The governor’s office noted that these products and platforms “present an unacceptable level of cybersecurity risk” to the state, adding that they could be involved in cyber-espionage, and government agency surveillance or inappropriate collection of sensitive personal information.

“There is no greater threat to our personal safety and our national security than the cyber vulnerabilities that support our daily lives,” Mr. Hogan said in a statement.

“As America’s cyber capital, Maryland has taken bold and decisive steps to prepare for and address cybersecurity threats. To further secure our systems, we are issuing this urgent directive against foreign actors and organizations that seek to undermine and divide us,” he added. did

The guideline applies to TikTok, Huawei Technologies, ZTE Corp, Tencent QQ, QQ Wallet, WeChat, Alibaba products, AliPay and Kaspersky.

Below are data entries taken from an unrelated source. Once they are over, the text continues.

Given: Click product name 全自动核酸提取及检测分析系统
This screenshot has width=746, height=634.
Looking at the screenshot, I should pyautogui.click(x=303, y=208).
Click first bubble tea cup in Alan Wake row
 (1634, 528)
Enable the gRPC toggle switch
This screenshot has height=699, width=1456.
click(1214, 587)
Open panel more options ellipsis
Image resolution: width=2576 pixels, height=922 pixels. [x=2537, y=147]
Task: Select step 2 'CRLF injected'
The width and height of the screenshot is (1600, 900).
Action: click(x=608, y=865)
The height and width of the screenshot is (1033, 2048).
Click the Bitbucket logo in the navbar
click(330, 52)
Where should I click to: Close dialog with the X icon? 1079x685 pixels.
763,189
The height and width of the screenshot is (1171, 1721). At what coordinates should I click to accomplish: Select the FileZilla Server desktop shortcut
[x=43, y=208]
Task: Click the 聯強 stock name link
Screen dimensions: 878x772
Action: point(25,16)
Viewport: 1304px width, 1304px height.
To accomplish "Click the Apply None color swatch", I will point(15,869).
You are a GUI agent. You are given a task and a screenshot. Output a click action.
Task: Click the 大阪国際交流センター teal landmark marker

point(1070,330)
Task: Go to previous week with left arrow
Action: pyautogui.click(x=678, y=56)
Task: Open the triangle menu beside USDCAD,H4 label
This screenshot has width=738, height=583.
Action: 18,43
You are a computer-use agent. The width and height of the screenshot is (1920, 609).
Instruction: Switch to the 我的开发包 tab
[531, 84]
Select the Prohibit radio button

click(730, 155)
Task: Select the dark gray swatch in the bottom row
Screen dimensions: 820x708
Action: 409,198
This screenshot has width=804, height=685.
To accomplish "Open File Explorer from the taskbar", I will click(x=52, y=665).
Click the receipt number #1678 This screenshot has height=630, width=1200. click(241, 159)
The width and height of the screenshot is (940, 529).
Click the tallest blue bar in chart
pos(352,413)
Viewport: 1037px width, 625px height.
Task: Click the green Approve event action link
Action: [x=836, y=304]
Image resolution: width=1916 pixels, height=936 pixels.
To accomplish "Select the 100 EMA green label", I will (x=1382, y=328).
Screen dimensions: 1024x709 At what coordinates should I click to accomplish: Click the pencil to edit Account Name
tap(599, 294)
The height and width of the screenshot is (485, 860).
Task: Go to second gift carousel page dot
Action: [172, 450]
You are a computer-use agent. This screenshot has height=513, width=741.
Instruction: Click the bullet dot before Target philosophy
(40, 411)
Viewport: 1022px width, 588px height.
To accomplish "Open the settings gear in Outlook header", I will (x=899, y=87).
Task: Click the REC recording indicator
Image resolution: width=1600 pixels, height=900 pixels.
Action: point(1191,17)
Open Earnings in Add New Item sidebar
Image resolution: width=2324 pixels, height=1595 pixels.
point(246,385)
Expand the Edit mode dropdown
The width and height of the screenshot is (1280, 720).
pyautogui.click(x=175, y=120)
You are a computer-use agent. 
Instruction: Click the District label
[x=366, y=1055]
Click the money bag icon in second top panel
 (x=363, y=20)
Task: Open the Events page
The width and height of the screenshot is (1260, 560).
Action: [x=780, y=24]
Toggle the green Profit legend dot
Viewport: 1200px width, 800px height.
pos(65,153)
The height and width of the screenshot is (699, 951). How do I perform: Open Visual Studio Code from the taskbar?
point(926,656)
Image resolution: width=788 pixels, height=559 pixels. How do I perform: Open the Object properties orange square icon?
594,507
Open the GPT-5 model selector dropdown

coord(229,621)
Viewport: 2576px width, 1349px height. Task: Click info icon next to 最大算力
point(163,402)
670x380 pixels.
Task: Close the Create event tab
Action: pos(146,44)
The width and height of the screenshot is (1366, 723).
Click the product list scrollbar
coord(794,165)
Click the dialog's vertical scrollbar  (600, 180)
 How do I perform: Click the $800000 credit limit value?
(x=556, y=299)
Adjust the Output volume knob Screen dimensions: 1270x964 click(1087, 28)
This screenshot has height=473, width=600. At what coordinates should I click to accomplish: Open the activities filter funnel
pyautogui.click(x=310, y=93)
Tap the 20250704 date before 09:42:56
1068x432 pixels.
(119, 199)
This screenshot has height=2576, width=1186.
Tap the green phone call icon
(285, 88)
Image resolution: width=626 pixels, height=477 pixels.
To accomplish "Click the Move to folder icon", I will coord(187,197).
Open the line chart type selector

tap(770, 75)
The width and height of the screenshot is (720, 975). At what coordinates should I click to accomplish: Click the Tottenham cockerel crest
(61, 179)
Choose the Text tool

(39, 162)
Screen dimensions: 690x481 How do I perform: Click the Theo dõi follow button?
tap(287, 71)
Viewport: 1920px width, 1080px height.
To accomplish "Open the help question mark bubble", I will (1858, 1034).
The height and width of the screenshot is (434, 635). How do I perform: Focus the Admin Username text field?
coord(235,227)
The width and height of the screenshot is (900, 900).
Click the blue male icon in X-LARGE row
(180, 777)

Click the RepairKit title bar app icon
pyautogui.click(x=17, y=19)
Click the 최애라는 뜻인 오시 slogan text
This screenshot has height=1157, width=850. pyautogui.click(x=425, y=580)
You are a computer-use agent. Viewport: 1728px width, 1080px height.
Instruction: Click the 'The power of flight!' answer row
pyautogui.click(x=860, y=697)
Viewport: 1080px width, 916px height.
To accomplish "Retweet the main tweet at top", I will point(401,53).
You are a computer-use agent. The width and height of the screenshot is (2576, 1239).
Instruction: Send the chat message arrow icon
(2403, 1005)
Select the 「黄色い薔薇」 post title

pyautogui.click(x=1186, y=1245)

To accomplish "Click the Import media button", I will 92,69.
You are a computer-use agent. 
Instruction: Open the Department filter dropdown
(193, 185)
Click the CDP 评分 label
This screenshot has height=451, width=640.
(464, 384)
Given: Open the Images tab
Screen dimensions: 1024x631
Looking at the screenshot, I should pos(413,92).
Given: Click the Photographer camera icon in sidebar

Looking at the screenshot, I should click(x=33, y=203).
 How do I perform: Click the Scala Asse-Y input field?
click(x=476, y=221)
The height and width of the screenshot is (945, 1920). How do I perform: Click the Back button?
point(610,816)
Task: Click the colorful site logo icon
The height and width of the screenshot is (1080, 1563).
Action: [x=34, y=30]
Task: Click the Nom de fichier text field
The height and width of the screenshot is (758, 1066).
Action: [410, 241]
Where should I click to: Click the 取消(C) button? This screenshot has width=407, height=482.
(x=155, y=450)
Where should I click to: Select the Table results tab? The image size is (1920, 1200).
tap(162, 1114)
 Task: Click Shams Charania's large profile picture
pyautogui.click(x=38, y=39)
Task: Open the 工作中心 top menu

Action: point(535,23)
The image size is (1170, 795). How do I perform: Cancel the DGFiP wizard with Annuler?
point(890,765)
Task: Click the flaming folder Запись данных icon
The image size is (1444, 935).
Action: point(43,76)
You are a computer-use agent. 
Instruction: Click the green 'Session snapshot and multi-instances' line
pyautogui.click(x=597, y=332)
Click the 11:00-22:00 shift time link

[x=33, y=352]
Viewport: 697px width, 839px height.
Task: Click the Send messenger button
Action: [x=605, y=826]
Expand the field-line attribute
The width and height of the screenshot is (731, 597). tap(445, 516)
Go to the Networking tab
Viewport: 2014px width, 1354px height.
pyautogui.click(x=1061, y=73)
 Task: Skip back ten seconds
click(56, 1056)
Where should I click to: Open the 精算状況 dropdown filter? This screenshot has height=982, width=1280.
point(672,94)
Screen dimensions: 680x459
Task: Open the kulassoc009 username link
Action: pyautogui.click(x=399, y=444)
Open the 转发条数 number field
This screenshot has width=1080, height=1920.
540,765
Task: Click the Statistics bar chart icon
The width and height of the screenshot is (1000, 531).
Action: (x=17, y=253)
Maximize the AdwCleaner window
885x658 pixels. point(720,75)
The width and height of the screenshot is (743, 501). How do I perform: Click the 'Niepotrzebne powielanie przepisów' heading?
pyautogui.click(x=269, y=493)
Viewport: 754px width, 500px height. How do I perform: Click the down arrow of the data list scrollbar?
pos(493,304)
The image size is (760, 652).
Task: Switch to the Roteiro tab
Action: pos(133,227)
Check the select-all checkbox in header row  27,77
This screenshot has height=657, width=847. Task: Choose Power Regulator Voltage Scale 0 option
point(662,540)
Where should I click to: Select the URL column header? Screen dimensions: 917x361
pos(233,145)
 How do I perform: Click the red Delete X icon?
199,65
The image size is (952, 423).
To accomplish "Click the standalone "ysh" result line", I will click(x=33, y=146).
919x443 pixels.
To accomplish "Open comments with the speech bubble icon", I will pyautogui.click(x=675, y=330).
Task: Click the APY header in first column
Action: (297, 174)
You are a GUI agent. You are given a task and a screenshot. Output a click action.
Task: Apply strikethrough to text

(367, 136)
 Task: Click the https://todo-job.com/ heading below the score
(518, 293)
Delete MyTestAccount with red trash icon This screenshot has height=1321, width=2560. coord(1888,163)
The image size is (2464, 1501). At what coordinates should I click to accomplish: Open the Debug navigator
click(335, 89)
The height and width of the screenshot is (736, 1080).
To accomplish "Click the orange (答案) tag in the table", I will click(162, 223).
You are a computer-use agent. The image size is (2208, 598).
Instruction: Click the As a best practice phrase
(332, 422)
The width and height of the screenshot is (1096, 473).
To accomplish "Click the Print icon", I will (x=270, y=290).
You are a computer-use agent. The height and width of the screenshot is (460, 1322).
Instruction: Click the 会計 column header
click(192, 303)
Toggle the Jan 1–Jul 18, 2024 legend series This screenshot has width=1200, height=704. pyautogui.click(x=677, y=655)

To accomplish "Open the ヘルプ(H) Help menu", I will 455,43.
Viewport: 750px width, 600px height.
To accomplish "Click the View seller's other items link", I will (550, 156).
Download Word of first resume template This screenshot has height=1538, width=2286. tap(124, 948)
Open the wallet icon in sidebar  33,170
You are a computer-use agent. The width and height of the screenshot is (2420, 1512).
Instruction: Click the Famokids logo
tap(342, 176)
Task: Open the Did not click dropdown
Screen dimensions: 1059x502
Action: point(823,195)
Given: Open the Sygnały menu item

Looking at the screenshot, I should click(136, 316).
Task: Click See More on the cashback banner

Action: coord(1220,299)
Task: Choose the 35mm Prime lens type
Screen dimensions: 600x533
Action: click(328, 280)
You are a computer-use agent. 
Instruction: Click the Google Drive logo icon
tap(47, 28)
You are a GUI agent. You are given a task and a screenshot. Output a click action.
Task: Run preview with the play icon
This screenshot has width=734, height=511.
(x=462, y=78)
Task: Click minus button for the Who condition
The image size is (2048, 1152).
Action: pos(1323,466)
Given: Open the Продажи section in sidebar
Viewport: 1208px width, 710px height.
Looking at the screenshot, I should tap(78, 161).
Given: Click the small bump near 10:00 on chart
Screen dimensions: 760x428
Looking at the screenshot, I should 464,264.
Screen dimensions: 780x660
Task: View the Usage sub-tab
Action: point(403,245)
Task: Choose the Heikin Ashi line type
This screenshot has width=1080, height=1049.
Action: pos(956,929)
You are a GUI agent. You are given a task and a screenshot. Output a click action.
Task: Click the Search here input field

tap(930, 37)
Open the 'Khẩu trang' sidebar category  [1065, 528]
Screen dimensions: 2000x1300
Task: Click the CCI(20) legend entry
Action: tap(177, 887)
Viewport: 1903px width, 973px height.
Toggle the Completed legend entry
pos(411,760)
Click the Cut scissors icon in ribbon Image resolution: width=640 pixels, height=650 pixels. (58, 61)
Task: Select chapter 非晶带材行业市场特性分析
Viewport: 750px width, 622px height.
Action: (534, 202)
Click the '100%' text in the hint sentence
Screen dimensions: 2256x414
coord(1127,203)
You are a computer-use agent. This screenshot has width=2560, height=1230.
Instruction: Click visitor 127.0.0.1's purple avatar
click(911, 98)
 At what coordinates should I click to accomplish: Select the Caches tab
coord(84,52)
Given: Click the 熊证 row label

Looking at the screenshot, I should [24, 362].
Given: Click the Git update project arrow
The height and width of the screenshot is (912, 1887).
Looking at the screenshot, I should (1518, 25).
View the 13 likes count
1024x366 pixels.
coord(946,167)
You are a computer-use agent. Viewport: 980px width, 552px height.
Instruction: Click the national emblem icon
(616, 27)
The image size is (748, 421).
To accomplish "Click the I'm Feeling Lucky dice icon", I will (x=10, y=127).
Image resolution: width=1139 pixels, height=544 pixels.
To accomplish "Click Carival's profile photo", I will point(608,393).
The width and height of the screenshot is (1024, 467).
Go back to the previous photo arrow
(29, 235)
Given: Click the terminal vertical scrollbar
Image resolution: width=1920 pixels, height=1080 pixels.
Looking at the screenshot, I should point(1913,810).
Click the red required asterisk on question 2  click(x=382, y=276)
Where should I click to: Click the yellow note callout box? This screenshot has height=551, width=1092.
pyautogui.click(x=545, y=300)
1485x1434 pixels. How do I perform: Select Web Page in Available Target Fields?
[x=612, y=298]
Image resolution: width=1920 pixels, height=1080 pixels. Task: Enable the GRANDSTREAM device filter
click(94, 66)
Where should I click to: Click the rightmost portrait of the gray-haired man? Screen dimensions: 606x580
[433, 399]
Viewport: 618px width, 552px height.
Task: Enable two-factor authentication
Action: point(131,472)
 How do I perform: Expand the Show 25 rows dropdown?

State agencies were ordered to remove these products from networks and implement measures to prevent their installation

Maryland’s Chief Information Security Officer Chip Stewart urged agencies to implement restrictions to prevent use or access to these services.

“This action represents an important step forward in protecting Maryland state systems from cybersecurity threats posed by foreign entities,” said Mr. Stewart.

The ban on these apps and platforms follows NBC’s report citing the US Secret Service that Chinese government-linked hacking group APT41 stole at least $20 million from Covid relief benefits, including unemployment insurance funds and Small Business Administration loans, in more than a dozen US states. . From the year 2020.

While it remains to be seen whether the hackers stole the funds for personal gain or on behalf of Beijing, experts say this could be the first example of pandemic fraud linked to foreign, state-backed cybercriminals.

APT41 has been under FBI surveillance since before the pandemic, with the Secret Service calling it a “Chinese state-sponsored, cyberthreat group that is highly adept at conducting espionage missions and financial crimes for private gain.”

Over the years they have targeted several companies, “representing a wide array of industries to include: social media, telecommunications, government, defense, education and manufacturing,” according to the FBI.

“The Chinese government has shown a willingness to steal information from Americans that dwarfs any other,” FBI Director Christopher Wei said last week, adding that TikTok poses a threat to national security.